## start SOURCE

First off, I realize there is no right answer. There just isn't. And I almost hate to ask. But... I'm in the process of over-analyzing my choices, and, well, why not ask a bunch of strangers.

I've always really liked biking what I thought were long distances. I've done some touring with the tents. Done some centuries. And then I heard about this thing called "Randonneuring", which seemed impossible. But I've done a few brevets now, and I plan on doing some more as the season goes on. I'm really liking it.

I also know that I'm a good candidate for a custom bike. And I'm OK with that. I've had bike fits, and I've got my cheap road bike set up as good as I can get a bike set up. And it's not bad. But several years into this and I think I'm ready for a new bike.

I've got it narrowed down to 2 companies/bikes. And I'm looking for thoughts and feelings from people who are more experienced that I am.

## end SOURCE

REQUEST 1 ▸ Shorten the paragraph of the post about choosing a custom bike that begins "I've always really liked biking" into a brief bulleted list that keeps its main facts.
REQUEST 2 ▸ Pick up the post about choosing a custom bike after its final sentence and continue it in the same voice.

## start RECORD EXTRACTS

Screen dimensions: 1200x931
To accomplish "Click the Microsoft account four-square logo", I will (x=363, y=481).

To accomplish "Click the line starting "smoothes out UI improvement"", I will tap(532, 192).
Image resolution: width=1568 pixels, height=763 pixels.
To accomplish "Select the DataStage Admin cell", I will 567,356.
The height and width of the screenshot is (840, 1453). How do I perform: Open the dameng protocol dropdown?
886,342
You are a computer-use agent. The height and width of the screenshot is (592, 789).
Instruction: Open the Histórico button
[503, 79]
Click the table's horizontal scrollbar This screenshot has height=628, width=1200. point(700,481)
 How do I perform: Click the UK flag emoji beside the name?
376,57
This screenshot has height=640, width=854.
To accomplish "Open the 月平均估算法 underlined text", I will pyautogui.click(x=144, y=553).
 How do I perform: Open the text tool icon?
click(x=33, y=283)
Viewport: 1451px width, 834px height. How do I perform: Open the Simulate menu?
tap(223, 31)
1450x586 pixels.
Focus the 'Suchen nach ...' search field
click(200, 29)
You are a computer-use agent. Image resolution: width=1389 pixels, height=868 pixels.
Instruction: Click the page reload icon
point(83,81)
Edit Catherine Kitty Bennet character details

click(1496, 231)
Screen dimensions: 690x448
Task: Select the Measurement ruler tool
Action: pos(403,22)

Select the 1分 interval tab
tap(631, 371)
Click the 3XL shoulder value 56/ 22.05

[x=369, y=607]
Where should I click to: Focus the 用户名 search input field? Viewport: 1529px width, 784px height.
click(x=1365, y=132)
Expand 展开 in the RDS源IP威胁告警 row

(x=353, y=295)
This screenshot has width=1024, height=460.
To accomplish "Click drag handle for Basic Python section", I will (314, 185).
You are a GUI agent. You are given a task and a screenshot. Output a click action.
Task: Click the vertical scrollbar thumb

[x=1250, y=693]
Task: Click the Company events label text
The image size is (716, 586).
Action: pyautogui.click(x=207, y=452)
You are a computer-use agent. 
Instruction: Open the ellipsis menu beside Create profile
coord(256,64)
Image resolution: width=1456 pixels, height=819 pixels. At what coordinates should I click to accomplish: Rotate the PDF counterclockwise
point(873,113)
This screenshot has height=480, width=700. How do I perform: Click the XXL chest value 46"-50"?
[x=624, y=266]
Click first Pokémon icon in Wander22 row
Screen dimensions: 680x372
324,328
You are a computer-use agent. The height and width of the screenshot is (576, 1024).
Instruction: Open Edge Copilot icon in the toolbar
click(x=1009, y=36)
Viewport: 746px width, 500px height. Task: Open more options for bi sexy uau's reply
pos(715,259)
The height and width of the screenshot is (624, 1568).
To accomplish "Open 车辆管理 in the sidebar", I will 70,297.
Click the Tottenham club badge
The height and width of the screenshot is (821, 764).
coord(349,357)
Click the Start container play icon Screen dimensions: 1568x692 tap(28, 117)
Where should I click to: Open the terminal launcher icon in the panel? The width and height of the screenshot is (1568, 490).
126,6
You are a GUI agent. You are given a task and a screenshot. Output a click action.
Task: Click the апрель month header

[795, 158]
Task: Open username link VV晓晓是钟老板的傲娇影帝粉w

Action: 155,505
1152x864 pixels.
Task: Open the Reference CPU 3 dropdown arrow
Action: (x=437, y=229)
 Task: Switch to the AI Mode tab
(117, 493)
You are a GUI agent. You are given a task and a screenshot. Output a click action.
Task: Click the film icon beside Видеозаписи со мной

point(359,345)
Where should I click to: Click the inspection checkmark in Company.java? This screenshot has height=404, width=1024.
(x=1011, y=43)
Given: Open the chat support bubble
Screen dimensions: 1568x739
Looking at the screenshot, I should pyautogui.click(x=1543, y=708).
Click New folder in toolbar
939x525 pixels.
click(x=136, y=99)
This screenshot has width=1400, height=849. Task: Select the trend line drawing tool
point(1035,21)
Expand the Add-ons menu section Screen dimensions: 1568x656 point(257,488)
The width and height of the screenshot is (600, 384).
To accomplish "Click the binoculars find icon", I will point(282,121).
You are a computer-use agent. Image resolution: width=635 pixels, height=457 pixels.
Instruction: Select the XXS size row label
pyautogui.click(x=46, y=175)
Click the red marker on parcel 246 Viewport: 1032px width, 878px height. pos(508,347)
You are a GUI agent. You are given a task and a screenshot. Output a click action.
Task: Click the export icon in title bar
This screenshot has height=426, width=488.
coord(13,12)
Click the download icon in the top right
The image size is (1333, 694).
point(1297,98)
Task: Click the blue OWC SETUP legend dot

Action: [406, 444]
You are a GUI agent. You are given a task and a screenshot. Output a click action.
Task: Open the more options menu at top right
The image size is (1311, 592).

## end RECORD EXTRACTS

WRITTEN ANSWER 1 ▸
- Has long enjoyed riding long distances
- Has done tent touring and some centuries
- Learned of randonneuring, which first seemed impossible
- Has now ridden a few brevets, plans more this season, and is enjoying it

WRITTEN ANSWER 2 ▸
Seven - titanium
Waterford - R-22 lugged steel

The Seven would be a little lighter, and resistant to corrosion.
The Waterford would have the classic looks of a lugged steel frame.

I know that the material isn't a big deal, since a good builder can make both feel good (or bad). I've been riding a test bike from Seven this weekend, to acquaint myself with Sevens and Ti. I keep thinking about weight, corrosion, paint scheme, color, classic good looks, bike-as-a-conversation-starter, ride quality, etc...

What else should I obsess about and overthink?

Thanks!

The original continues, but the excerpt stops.